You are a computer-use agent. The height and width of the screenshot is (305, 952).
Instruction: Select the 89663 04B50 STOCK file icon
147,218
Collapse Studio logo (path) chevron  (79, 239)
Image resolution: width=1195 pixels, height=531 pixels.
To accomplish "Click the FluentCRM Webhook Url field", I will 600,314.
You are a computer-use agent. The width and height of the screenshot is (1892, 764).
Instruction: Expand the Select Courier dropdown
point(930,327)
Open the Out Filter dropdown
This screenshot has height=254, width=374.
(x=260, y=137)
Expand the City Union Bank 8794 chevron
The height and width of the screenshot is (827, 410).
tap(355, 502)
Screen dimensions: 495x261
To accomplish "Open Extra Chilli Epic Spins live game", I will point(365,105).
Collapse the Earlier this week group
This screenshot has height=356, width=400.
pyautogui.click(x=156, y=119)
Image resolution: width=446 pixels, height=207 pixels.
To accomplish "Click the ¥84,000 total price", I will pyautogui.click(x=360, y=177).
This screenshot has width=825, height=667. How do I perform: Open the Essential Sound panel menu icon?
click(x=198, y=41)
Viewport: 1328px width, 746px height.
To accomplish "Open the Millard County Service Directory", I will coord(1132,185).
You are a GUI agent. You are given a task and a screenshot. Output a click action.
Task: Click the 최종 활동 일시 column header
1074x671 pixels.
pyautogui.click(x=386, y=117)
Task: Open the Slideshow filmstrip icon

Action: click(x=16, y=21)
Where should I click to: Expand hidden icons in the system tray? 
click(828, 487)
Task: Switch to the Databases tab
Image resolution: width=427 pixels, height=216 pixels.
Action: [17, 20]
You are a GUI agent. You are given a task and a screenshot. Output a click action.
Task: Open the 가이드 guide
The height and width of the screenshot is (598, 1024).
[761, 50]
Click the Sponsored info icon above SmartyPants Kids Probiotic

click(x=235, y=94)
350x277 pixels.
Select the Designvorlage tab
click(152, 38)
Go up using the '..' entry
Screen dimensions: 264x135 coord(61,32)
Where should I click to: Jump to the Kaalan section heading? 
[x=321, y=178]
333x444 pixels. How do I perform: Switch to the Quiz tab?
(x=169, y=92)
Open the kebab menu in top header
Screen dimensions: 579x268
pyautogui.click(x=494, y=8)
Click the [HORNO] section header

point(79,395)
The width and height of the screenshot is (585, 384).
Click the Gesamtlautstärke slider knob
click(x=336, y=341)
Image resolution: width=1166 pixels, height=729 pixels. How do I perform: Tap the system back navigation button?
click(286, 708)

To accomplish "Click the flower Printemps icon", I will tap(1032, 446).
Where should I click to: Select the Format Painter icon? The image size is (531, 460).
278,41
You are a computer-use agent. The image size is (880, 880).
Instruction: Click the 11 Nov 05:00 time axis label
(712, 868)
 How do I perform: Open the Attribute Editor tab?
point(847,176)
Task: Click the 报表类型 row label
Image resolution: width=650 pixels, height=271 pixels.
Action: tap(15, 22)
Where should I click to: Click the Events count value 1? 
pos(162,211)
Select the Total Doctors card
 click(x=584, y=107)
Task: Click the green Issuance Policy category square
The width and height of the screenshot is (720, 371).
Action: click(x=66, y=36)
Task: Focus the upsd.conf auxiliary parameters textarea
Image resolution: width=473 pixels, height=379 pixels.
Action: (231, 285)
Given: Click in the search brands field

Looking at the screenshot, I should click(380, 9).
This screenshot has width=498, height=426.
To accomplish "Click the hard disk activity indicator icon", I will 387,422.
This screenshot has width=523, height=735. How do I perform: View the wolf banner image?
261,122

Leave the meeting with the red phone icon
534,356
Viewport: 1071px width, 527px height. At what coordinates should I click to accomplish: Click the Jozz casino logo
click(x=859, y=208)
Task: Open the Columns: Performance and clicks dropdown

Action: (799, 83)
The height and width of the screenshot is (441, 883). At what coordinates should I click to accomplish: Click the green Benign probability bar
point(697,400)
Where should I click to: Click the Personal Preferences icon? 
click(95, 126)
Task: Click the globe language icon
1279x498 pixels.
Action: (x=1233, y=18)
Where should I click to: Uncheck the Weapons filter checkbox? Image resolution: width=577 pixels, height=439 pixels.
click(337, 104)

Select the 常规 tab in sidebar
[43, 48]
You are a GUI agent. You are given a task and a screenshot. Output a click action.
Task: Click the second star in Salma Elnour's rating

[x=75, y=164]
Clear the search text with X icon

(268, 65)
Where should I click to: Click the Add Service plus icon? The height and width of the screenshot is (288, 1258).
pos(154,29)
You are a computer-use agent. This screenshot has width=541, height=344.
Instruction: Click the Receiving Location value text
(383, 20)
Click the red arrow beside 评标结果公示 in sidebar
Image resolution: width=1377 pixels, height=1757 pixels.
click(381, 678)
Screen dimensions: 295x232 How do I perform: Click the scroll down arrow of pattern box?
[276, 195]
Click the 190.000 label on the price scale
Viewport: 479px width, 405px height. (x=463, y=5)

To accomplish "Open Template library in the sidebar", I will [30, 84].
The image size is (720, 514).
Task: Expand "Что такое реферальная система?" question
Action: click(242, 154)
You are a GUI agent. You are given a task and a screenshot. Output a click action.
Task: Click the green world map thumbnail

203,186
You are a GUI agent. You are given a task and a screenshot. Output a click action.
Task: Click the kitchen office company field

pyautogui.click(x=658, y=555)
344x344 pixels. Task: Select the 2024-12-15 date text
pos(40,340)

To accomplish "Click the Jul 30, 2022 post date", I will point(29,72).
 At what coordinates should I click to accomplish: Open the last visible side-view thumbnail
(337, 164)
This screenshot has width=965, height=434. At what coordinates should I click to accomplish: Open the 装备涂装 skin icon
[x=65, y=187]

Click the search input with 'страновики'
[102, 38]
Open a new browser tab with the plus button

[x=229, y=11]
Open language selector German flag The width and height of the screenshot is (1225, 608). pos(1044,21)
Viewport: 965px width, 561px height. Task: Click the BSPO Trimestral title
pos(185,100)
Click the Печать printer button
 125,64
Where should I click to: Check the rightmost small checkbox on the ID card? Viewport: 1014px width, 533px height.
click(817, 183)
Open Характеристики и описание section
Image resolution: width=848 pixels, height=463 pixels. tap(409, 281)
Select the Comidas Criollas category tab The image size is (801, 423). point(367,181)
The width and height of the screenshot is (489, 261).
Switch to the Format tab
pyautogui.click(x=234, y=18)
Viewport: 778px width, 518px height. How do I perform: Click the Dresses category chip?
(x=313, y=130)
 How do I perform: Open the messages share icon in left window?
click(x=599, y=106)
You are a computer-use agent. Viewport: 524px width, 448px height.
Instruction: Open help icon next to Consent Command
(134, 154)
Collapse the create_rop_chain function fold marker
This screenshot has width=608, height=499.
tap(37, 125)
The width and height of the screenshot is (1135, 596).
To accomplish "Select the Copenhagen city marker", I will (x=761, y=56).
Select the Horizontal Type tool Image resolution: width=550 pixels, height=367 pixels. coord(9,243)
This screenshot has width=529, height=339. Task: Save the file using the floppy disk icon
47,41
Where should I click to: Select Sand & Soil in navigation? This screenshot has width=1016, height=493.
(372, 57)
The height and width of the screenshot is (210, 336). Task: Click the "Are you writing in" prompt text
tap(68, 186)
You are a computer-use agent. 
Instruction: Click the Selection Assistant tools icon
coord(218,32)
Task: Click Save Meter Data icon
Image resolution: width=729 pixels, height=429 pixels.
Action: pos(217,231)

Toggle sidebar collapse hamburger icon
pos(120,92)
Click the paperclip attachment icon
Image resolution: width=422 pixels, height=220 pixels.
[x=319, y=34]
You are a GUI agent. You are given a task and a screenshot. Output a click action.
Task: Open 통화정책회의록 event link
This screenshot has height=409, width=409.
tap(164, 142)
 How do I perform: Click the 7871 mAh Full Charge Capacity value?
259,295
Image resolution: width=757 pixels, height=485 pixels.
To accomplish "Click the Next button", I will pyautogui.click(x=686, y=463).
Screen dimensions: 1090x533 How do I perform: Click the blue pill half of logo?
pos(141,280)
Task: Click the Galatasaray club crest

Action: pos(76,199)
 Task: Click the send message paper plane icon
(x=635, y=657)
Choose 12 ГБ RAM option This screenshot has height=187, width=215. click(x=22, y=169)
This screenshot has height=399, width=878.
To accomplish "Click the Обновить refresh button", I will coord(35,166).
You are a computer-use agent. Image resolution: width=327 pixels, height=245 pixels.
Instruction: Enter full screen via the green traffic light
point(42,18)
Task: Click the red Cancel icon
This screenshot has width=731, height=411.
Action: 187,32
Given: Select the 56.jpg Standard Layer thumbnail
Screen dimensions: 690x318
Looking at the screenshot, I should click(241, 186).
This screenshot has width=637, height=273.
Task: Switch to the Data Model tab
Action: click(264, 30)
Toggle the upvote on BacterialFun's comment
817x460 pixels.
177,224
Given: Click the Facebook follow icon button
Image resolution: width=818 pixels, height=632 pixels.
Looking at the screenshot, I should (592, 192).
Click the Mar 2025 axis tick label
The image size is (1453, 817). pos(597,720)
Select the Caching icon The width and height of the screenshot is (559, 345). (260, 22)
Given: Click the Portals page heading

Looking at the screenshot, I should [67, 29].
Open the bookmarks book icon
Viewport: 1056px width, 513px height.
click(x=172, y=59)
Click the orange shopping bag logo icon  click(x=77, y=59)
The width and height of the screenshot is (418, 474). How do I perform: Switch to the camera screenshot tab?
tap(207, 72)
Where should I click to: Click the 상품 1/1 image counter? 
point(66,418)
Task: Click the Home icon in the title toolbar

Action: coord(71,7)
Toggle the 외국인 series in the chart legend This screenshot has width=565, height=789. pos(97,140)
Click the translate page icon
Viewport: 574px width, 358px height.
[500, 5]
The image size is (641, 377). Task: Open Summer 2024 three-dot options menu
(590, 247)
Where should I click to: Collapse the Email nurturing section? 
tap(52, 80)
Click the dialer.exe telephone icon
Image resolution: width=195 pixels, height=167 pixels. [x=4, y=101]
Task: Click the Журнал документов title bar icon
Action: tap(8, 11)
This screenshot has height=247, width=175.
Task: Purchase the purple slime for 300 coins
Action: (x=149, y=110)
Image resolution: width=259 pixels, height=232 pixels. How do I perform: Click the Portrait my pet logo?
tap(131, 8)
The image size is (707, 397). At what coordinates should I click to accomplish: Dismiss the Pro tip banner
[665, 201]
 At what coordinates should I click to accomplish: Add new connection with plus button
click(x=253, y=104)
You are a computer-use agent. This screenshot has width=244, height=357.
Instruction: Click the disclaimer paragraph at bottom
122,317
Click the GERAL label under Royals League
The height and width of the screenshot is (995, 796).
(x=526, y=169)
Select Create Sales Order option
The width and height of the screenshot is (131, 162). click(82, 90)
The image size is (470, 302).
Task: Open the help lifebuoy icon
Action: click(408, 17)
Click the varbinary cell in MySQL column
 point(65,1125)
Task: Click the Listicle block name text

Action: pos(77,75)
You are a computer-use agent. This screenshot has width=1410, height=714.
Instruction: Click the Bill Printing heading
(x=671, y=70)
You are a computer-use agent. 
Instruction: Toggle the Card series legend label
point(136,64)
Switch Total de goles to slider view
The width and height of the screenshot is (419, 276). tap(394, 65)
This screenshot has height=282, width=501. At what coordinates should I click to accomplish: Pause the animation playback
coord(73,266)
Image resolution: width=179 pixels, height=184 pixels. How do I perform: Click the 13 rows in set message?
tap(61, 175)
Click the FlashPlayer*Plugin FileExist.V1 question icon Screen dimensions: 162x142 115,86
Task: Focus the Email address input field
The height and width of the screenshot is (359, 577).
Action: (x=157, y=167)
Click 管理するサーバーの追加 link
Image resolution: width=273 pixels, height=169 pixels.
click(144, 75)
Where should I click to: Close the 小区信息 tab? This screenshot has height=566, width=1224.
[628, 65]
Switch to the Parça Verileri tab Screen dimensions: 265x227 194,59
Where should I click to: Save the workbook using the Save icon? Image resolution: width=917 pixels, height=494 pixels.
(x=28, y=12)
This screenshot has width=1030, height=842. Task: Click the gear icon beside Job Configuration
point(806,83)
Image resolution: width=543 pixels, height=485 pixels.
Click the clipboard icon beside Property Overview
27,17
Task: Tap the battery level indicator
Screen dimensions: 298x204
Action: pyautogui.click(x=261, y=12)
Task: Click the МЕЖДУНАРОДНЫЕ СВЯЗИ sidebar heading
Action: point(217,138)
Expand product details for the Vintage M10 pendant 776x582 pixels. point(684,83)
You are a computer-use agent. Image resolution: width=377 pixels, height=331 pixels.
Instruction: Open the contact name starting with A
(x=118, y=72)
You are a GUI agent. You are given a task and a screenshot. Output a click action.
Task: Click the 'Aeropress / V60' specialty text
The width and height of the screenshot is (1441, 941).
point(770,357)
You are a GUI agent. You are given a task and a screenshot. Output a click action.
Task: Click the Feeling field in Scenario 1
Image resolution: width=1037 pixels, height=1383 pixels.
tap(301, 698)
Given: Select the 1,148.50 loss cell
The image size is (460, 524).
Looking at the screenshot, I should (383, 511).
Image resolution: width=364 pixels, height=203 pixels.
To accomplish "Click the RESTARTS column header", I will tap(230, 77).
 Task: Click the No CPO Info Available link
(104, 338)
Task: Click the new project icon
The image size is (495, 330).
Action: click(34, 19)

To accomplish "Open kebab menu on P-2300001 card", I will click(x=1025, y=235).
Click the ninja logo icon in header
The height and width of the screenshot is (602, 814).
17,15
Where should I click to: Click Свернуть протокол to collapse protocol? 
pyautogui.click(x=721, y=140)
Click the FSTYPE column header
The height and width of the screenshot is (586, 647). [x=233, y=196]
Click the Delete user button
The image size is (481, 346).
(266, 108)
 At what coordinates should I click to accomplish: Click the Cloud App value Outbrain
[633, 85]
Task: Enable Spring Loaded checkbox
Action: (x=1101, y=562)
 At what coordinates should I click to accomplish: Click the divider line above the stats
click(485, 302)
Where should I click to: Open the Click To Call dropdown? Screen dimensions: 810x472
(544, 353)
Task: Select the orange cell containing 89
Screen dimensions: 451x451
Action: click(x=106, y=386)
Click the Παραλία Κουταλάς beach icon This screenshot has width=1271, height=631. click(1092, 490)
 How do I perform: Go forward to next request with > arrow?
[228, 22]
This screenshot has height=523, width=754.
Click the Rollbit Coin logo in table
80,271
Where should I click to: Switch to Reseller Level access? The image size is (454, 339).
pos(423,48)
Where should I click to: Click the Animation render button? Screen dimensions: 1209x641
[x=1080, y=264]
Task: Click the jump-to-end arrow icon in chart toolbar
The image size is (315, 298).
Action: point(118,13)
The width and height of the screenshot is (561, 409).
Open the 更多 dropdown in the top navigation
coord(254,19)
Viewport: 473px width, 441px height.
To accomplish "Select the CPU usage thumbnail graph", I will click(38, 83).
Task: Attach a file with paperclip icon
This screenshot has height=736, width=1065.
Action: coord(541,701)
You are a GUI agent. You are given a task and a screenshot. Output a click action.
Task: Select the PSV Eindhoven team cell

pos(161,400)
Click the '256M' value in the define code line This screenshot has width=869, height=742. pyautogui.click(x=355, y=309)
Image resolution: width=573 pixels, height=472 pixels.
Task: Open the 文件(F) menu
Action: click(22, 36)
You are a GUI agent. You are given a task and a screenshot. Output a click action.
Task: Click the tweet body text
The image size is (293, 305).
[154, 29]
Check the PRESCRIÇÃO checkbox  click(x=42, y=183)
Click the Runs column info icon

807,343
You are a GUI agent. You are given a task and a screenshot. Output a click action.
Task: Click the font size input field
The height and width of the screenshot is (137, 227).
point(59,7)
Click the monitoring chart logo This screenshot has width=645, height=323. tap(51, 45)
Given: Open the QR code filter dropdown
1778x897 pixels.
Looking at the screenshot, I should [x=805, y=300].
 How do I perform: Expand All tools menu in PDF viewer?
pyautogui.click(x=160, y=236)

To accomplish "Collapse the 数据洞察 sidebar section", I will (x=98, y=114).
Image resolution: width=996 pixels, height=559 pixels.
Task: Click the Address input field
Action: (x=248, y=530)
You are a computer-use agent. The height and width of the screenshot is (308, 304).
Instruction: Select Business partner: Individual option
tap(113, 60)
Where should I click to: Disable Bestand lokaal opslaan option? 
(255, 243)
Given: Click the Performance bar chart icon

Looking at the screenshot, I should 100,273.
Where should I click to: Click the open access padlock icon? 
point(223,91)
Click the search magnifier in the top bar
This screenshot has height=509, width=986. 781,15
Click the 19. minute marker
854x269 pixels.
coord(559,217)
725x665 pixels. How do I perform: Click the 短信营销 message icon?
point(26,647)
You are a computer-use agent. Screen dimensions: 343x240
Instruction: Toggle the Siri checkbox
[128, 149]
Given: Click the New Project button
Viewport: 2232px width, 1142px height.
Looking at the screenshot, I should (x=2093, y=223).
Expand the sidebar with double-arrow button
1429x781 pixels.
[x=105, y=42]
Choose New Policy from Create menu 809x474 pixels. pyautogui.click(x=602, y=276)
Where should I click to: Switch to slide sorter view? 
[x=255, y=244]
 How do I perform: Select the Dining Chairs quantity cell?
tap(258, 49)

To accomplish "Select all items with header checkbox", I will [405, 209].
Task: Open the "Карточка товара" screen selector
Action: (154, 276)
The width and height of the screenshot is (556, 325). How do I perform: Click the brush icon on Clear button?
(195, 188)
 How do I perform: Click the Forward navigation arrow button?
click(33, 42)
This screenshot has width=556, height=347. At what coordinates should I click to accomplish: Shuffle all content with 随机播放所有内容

**********

§ What you have to do: Where a line of the records includes "Focus", copy it.

§ Output of the task:
Task: Focus the upsd.conf auxiliary parameters textarea
Task: Focus the Email address input field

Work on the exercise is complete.